Mostra gratuita na Paulista relembra a trajetória de Alceu Valença
O músico pernambucano segue prolífico e celebrado aos 73 anos
A mente inquieta do criativo cantor e compositor pernambucano Alceu Valença passa por uma revisão poética no Itaú Cultural. A mostra gratuita em homenagem ao artista de 73 anos deve abrir ao público no sábado (14). A organização teve como norte o filme A Luneta do Tempo, musical de 2016 dirigido por ele. No longa, no qual também atuou, Alceu relembra a infância e trata da influência do circo em sua trajetória.
A escolha para guiar a exibição reflete a importância da linguagem cinematográfica na biografia do intérprete. “Minha vida parece um filme, como se eu estivesse fazendo um documentário de tudo. As músicas guardam minha memória visual, são HDs de lembranças”, explica Alceu, que, na adolescência, se apaixonou pelas fitas francesas da nouvelle vague no cinema São Luiz, no Recife.
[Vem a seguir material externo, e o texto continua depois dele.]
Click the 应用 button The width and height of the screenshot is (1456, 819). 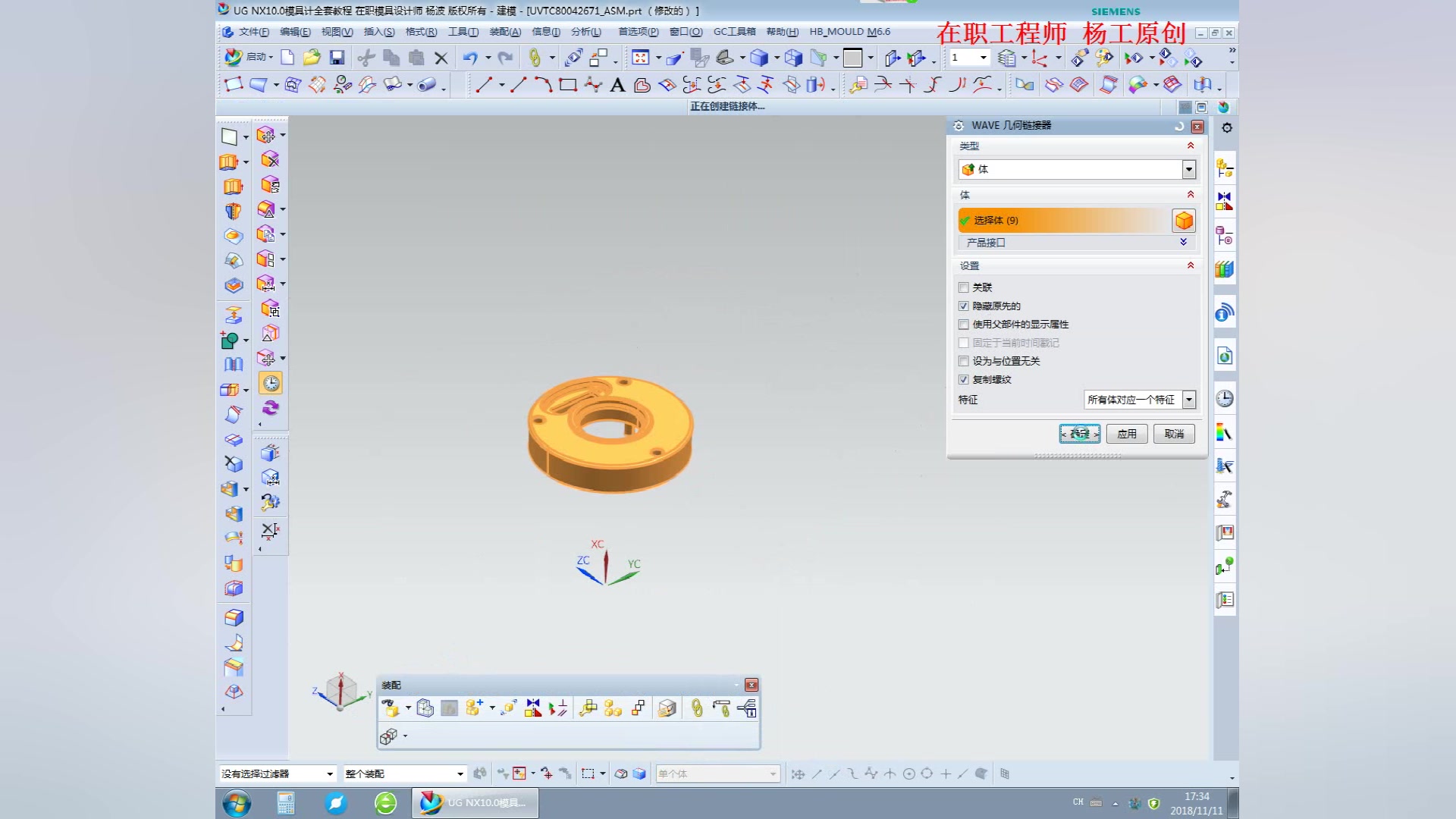click(x=1126, y=434)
Nascido na cidadezinha de São Bento do Una, que dista cerca de 200 quilômetros da capital de Pernambuco, ele morou até os 5 anos em uma fazenda batizada de Riachão, que aparece em uma das fotos no início da mostra.“A entrada circular funciona como um portal. Ao ultrapassá-lo, o visitante vê Alceu quando era bebê. Conhece também seu pai e sua mãe. Temos aí pouca luz”, explica o designer Leopoldo Nóbrega, responsável pela expografia.
O profissional, que criou a alegoria do gigantesco bloco de Carnaval recifense Galo da Madrugada em 2019 e se prepara para repetir a dose no ano que vem, adianta como se desenvolve o percurso: “Aos poucos, os ambientes ficam mais solares e coloridos”.
São Bento do Una volta a aparecer em outro núcleo, dedicado à investigação do agreste pernambucano, faixa entre o litoral e o sertão nordestinos. Um dos assuntos aqui consiste na gestação da verve literária de Alceu, que deságua no livro de sua autoria O Poeta da Madrugada (2015). Nos saraus em sua casa durante a infância, promovidos pelo avô Orestes Valença, o compositor conhece o martelo agalopado, tipo de poema decassílabo, usado em duelos de violeiros.
Mais tarde, combina o estilo com frevo, maracatu, bateria e guitarra, o que dá a impressão de que a sua trajetória é um panorama de sons e territórios. A ideia se vê reforçada por um vídeo em 360 graus, que inclui lugares importantes para o artista, como Olinda (PE), onde possui uma casa, e Paris, cidade na qual compôs a famosa faixa Coração Bobo.
O jeito de o cantor vivenciar a música e construir sua discografia também se desenrolou por meio de parcerias. Elas figuram na exposição em depoimentos de artistas como Geraldo Azevedo, seu companheiro desde o primeiro álbum, Quadrafônico (1972), e Elba Ramalho, uma das integrantes ilustres do projeto Grande Encontro. Se fosse possível uma viagem no tempo, um bom testemunho seria dado por Luiz Gonzaga, falecido em 1989, que surpreendeu o astro nos anos 80. “Ele apareceu em um show em Juazeiro do Norte. Quando desci do palco, me chamou para tomar um café e disse: ‘Rapaz, te entendi, o que seu conjunto faz é um pife elétrico’.”
QUATRO ÁLBUNS ESSENCIAIS
Vivo! (1976)
É seu segundo álbum-solo. Gravado ao vivo, resume sua produção setentista, com experimentos da música do sertão e elementos do rock.
Cavalo de Pau (1982)
Aqui, Alceu finalmente se consagrou nacionalmente. Morena Tropicana e Como Dois Animais voltam a explorar a arte nordestina, muito presente também em Coração Bobo (1980). Na mesma década, destaca-se ainda o álbum Anjo Avesso (1983), com a faixa Anunciação.
7 Desejos (1992)
O disco o colocou de novo nas paradas, com La Belle de Jour, depois de um período de escanteio da MPB.
Valencianas (2014)
O maestro Rodrigo Toffolo e o arranjador Mateus Freire orquestraram faixas de Alceu. Logo, deve surgir a segunda parte deste projeto em álbum.
> Ocupação Alceu Valença. Itaú Cultural. Avenida Paulista, 149, 2168-177. Ter. a sex., 9h às 20h; sáb. e dom., 11h às 20h. Grátis. Abertura prevista para sábado (14). Até 2 de fevereiro.
Publicado em VEJA SÃO PAULO de 11 de dezembro de 2019, edição nº 2664.